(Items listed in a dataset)
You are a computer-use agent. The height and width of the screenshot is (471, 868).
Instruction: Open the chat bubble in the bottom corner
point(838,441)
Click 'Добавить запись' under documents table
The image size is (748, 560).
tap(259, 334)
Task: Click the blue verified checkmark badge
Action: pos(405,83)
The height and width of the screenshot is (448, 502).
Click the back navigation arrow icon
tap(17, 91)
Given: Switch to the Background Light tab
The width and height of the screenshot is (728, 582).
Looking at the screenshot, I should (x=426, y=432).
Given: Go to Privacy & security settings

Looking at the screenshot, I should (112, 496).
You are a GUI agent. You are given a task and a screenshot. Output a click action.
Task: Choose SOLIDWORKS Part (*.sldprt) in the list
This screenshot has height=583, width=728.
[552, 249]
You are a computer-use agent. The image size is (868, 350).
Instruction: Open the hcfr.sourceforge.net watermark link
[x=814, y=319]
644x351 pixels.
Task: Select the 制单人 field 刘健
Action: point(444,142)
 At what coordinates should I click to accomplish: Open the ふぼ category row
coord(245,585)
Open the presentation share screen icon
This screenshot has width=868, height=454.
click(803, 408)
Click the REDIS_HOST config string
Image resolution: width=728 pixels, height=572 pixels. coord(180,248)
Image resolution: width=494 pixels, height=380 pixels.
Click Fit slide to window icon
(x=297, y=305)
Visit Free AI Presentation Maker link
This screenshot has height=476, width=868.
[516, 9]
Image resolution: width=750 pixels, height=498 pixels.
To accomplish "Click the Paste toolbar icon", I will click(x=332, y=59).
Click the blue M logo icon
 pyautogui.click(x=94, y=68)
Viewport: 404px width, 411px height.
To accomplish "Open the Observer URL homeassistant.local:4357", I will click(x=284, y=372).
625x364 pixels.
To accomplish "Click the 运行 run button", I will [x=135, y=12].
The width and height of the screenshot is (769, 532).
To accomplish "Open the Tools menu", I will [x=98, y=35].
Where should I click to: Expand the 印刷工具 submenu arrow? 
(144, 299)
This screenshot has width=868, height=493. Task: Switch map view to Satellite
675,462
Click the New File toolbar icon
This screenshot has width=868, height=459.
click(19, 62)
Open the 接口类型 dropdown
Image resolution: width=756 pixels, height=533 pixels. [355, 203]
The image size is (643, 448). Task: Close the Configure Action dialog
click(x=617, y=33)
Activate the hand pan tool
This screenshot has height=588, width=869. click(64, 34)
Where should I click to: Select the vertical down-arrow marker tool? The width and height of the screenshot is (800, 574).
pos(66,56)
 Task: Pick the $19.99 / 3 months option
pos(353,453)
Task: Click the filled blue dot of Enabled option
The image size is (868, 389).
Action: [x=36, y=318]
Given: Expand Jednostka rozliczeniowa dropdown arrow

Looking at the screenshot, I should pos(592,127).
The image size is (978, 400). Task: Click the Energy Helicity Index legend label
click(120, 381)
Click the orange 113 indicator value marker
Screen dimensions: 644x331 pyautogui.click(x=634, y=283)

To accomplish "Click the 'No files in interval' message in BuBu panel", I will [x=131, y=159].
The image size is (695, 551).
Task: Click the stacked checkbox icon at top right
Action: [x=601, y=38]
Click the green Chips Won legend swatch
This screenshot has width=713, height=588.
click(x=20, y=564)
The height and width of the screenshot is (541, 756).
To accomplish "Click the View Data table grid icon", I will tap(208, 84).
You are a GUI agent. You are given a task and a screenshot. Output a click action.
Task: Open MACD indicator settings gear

## THE TASK:
Copy out word for word the part of the material above that opens with the line containing "Image resolution: width=750" and closes with the line containing "click(120, 381)", including both of those lines.

## EXPECTED ANSWER:
Image resolution: width=750 pixels, height=498 pixels.
To accomplish "Click the Paste toolbar icon", I will click(x=332, y=59).
Click the blue M logo icon
 pyautogui.click(x=94, y=68)
Viewport: 404px width, 411px height.
To accomplish "Open the Observer URL homeassistant.local:4357", I will click(x=284, y=372).
625x364 pixels.
To accomplish "Click the 运行 run button", I will [x=135, y=12].
The width and height of the screenshot is (769, 532).
To accomplish "Open the Tools menu", I will [x=98, y=35].
Where should I click to: Expand the 印刷工具 submenu arrow? 
(144, 299)
This screenshot has width=868, height=493. Task: Switch map view to Satellite
675,462
Click the New File toolbar icon
This screenshot has width=868, height=459.
click(19, 62)
Open the 接口类型 dropdown
Image resolution: width=756 pixels, height=533 pixels. [355, 203]
The image size is (643, 448). Task: Close the Configure Action dialog
click(x=617, y=33)
Activate the hand pan tool
This screenshot has height=588, width=869. click(64, 34)
Where should I click to: Select the vertical down-arrow marker tool? The width and height of the screenshot is (800, 574).
pos(66,56)
 Task: Pick the $19.99 / 3 months option
pos(353,453)
Task: Click the filled blue dot of Enabled option
The image size is (868, 389).
Action: [x=36, y=318]
Given: Expand Jednostka rozliczeniowa dropdown arrow

Looking at the screenshot, I should pos(592,127).
The image size is (978, 400). Task: Click the Energy Helicity Index legend label
click(120, 381)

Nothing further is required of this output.